Since November 11th was the day in the church year set aside to honor St. Martin of Tours, Hans and Margaret named their son Martin. Six months after Martin was born the family moved to Mansfeld, about 10 miles away. Hans took a job as a copper miner. He worked hard and was frugal. Within seven years he had started his own mining business. He was elected to be a member of Mansfeld’s city council. His wife Margaret Luther helped save money by gathering firewood in the forest, as did many women did back then. Hans and Margaret had eight children. By the time Martin was 25 his father and his partners owned at least six mine shafts and two copper smelters. The Luthers were very religious. They had devotions at home and went to church regularly. Unfortunately, like other children of his time, Martin didn’t learn to know Jesus as a forgiving, loving Savior. Later in life he said: “From youth I was trained to turn pale at the very mention of Christ’s name. I was told to think of him as a severe and angry judge. We were all taught that we had to pay for our own sins. Because we could not do this, we were directed to the saints in heaven. If we prayed to dear mother Mary, maybe she could turn away Christ’s anger and obtain mercy for us.”
As a child Martin wasn’t really certain that he received mercy and forgiveness from God. The Luthers believed many of the superstitions passed down from their ancestors. These stories told of devils, witches, and elves who played tricks and sent storms and sickness. Martin heard his mother complain that a witch caused pains in her arms and that an elf had made the milk sour. He believed these tales and was afraid of the powers of darkness and evil. Like most parents in those days, Hans and Margaret Luther were very strict. For taking a nut without asking, his mother whipped him until he bled. Another time his father beat him so hard that Martin stayed away from him until Hans won back his love and made amends. Fortunately, there was more laughter than tears, more singing than crying in the Luther home. Hans and Margaret loved their children and did what they thought best for them. “The best thing I received of all my father’s possessions was that he educated me,” Luther said years later. Martin loved his parents and respected them as God’s representatives. Martin was not yet five years old when he stared school in Mansfeld. An older boy often carried him because Martin was several years younger than other beginners. The schools at that time were quite different from ours today. In Luther’s time only boys went to school. The boys were taught to speak and read the Latin language. They knew they had to learn Latin in order to go on to the university. Churches, the law, and government all used Latin. The priests or university students who taught them were very strict.
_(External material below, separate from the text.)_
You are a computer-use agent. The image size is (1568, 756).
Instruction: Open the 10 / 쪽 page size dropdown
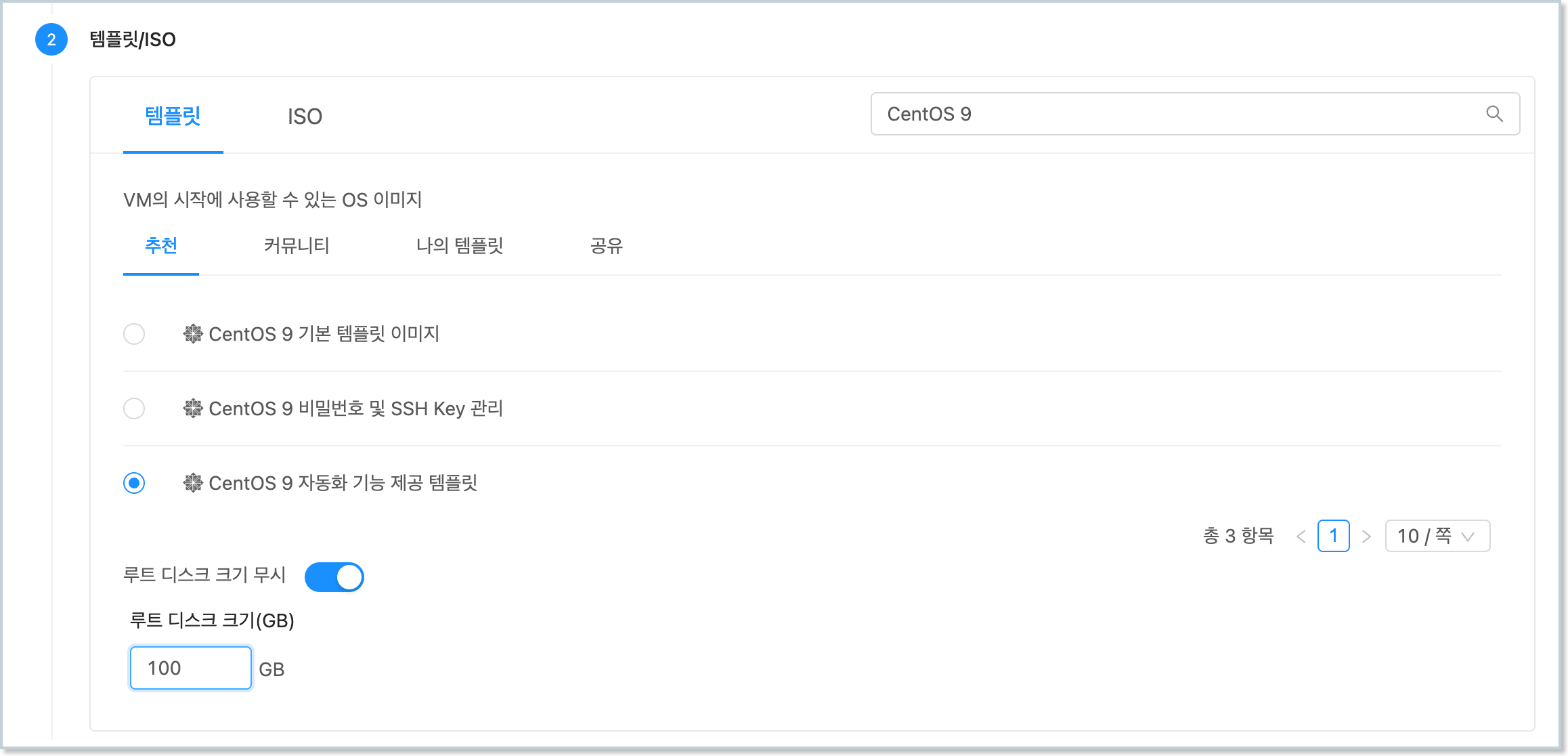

If a boy misbehaved or didn’t know his lesson, his name was written on a slate called the “wolf list.” Every week the teacher erased the list after giving a blow of the rod for each timed a name appeared. Martin once had a bad week- his name was on the wolf list 15 times! Sometimes a boy would forget and speak German. If caught, he had to wear a donkey mask until he caught someone else speaking German. Of course, this meant another blow of the rod at the end of the week. The boys respected their teachers, so they took their spankings as part of school life.
In his early school years Martin learned the Ten Commandments, the Creed, the Lord’s Prayer, the Confession of Sins, and the Hail Mary. Six times each day the beginners recited these things in school. At home their parents helped them learn Latin words. By about the sixth grade Martin knew his Latin very well. He also had studies math, history, speech, writing, literature, and religious music. He was trained to bed loyal church member and was ready to go on to higher schools.